"Working Men Of All Countries, Unite!"

(Magill's Quotations in Context)

Context: "A spectre is haunting Europe–the spectre is Communism." This document that changed world history begins with a warning and ends with a gloomy forecast–at least for capitalism. It was written to foment revolt, and it appeared at a time when social conventions were ripe for revolution. The League of the Just was organized in 1836. It held its first congress in London during the summer of 1847, at which time, under the direction of Friedrich Engels, it became known as the Communist League. The second congress came in December of the same year, and Engels and Marx were commissioned to prepare a declaration of principles and a plan of action.

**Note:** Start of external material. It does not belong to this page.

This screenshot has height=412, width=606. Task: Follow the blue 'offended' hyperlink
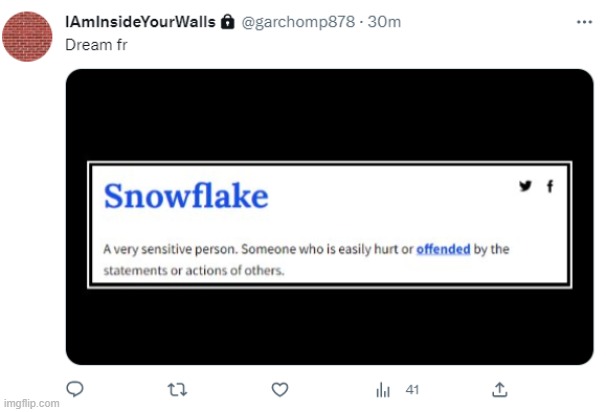click(x=443, y=250)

They lost no time and published the Manifesto in January, 1848. Simply stated, the Manifesto portends the collapse of capitalism resulting from the overthrow of the bourgeois by the proletarians. This "inevitable" overthrow was to result from the friction between the two classes–bourgeoisie and proletariat–at dialectic conflict. The Manifesto was written long before Capital–Marx's masterpiece that was the end-product of years of careful and scholarly research–but it contains the central theory of Communistic doctrine.

The Communists disdain to conceal their views and aims. They openly declare that their ends can be attained only by the forcible overthrow of all existing social conditions. Let the ruling classes tremble at a Communistic revolution. The proletarians have nothing to lose but their chains. They have a world to win.
Working men of all countries, unite!